Hit-Girl obviously has the greatest effect on the perspective within the panels but she isn’t the only one. It is as if Sampson is using composition and perspective to further character development. This means that some pages become almost ludicrous while others are overwhelming in their details. The notion of time within the narrative is controlled through the panel layouts and Sampson’s refusal to stick to the standard conventions of comic book storytelling.
Clem Robins’ lettering is more standard in presentation however minor inflections in the fonts give the characters individual voices. The placement of speech balloons adds to the pace of the narrative and gives Robins the chance to play with the interactions that are so important in Milligan’s script.
This version of Hit-Girl seems so removed from previous versions. There is a beauty in the imagery and a vulnerability in the characters that feed off each other and, in turn, fuel the greater narrative. Milligan is telling his story of a corrupt Indian city and fitting Hit-Girl into that. It works, and it works well but you do get the feeling this story could easily exist without Mindy’s presence.

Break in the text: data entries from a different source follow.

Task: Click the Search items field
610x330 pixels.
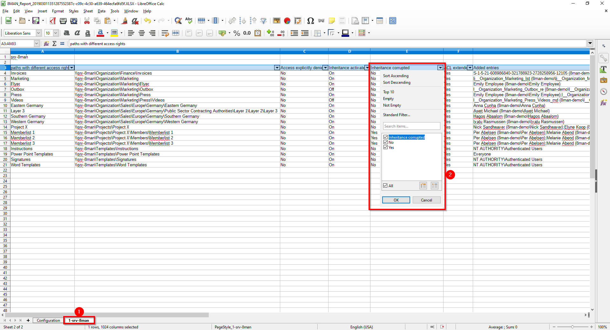Action: coord(411,126)
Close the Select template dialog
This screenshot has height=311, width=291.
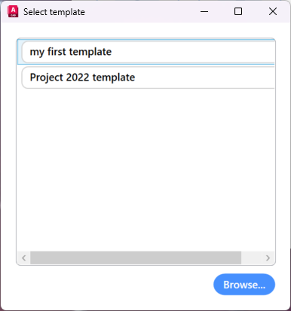[273, 11]
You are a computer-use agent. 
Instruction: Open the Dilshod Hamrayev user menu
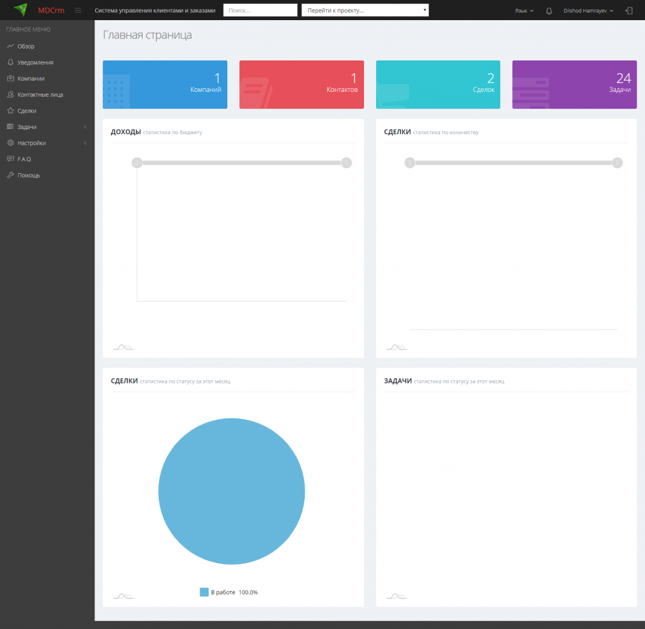[x=588, y=11]
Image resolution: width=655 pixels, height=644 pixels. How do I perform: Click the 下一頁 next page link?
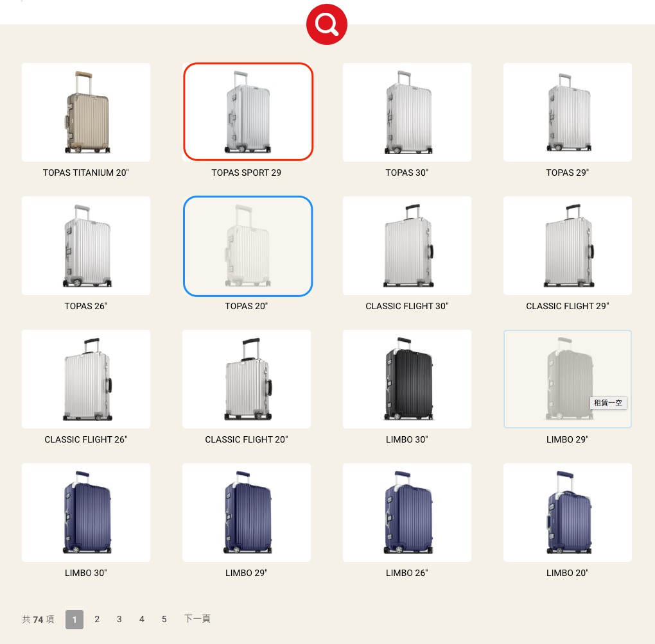[x=197, y=618]
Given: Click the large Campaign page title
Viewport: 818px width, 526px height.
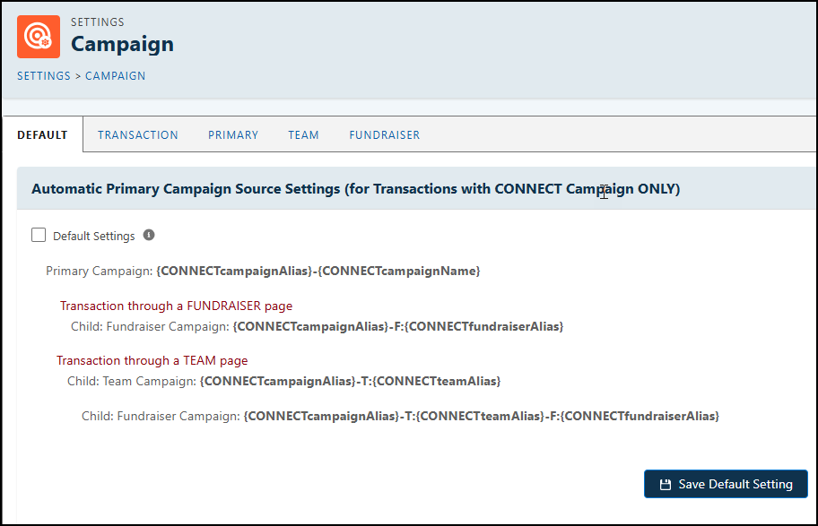Looking at the screenshot, I should (122, 44).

Three issues into this four issue story and there is so much for the reader to immerse themselves in: the narrative, the art, the action. This Hit-Girl story is a spectacular read because it has so much going on and relays the information in such a surprising way. The comic is visually one of the best things currently on release. The warped realism of the art punctuates the social discourse at the heart of Milligan’s script and highlights the intriguing dissection of Hit-Girl as a character. You will come away from this comic believing you have read an entire arc, not just the standard 22 pages.